CNugteren / CLBlast

Tuned OpenCL BLAS

Geek Repo:Geek Repo

Github PK Tool:Github PK Tool

HGEMM performance in Adreno(tm) 740 is not faster than SGEMM

cunyangwei opened this issue · comments

I build CLBLAST for android. Although it can run in Adreno(tm) 740, I found that performance for HGEMM dose not have a significant sppedup. For example, when I use

/clblast_client_xgemm --m 4096 --n 4096 --k 4096 --precision 16 --device 0 --platform 0 ,

the performance is 604.8 GFLOPS.

However, when I use

/clblast_client_xgemm --m 4096 --n 4096 --k 4096 --precision 32 --device 0 --platform 0 ,

the performance is 462.8 GFLOPS.

It that correct? Because I think the performance in HGEMM might have 1TFLOPS.
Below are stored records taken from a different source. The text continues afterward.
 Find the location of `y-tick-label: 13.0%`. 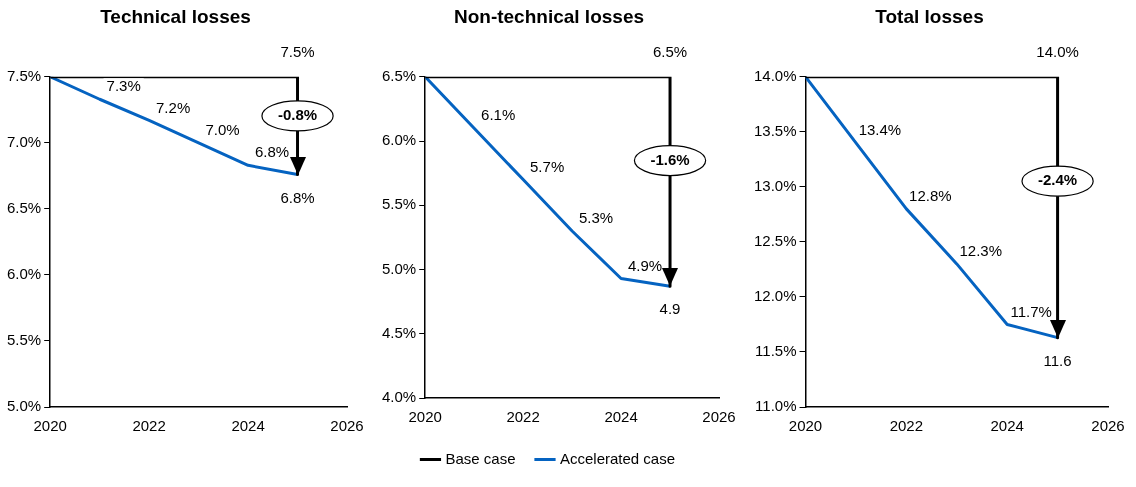

y-tick-label: 13.0% is located at coordinates (775, 186).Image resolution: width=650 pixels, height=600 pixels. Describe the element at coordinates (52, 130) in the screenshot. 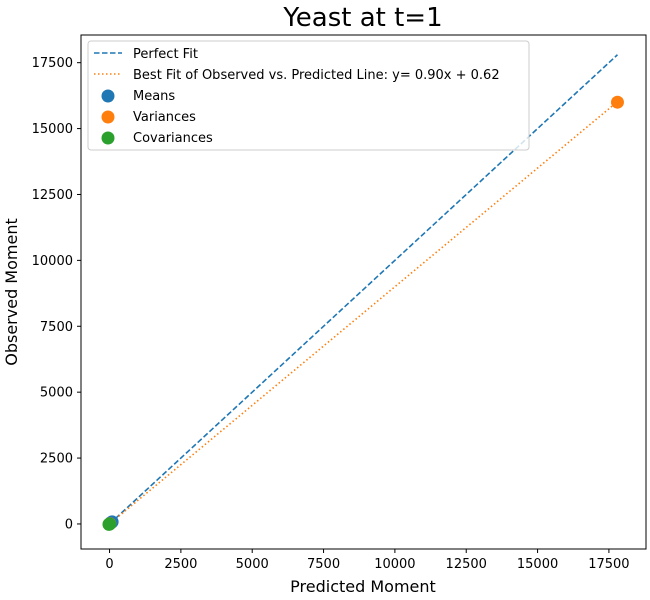

I see `y-tick-label: 15000` at that location.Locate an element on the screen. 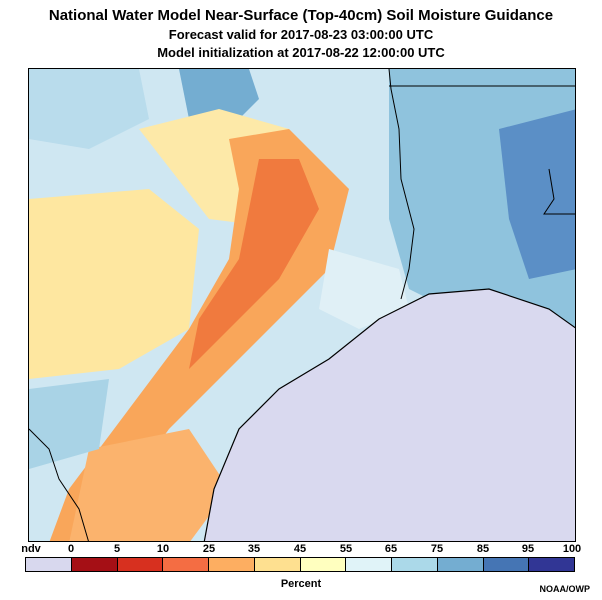 Image resolution: width=602 pixels, height=600 pixels. border-us-mexico is located at coordinates (59, 484).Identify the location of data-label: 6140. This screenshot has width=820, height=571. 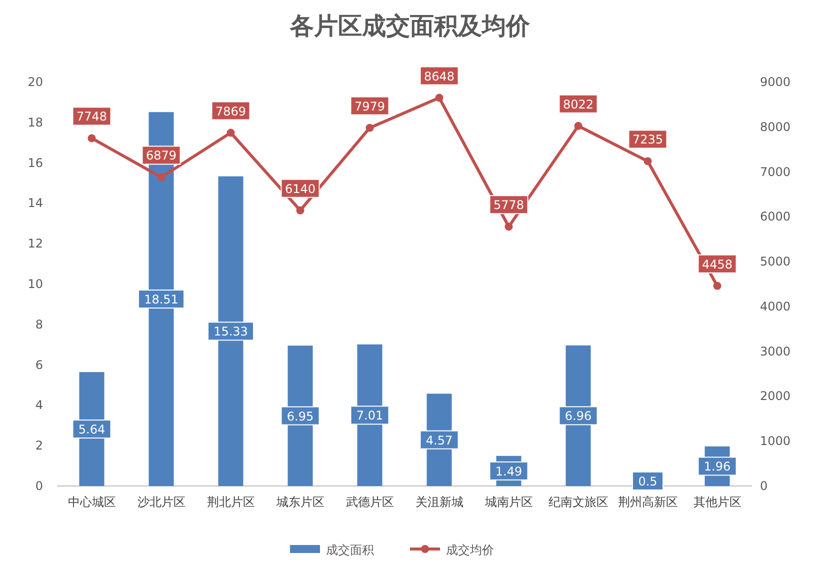
(300, 189).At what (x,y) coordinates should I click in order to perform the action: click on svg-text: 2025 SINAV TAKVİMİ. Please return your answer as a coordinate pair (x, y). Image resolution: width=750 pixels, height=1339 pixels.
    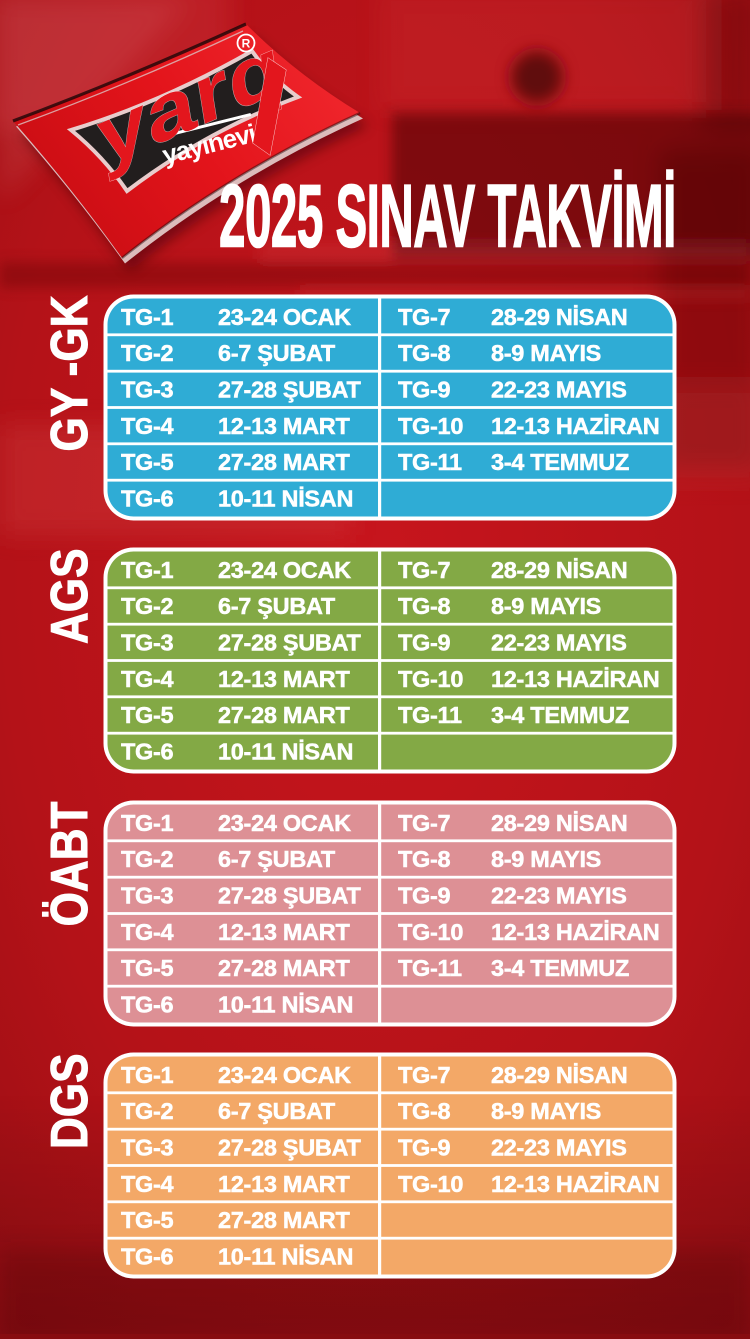
    Looking at the image, I should click on (448, 217).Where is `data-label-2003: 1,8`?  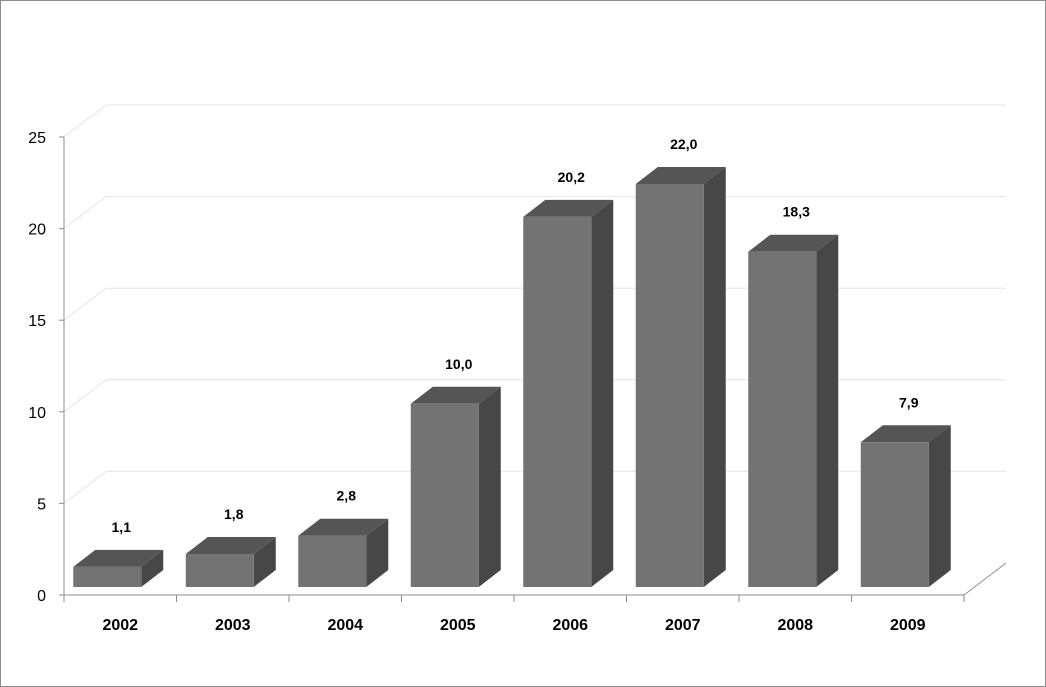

It could well be that your hardware is slower in FP16 compared to FP32, even though there are memory bandwidth savings by using less data. However, it can also be that the CLBlast FP16 code is sub-optimal. One thing I suggest you to do is compile and run the tuners (see the docs), in particular for FP16, and perhaps even for the 4Kx4K matrices you are interested in. That should reveal whether you can achieve the 1TFLOPS with your device.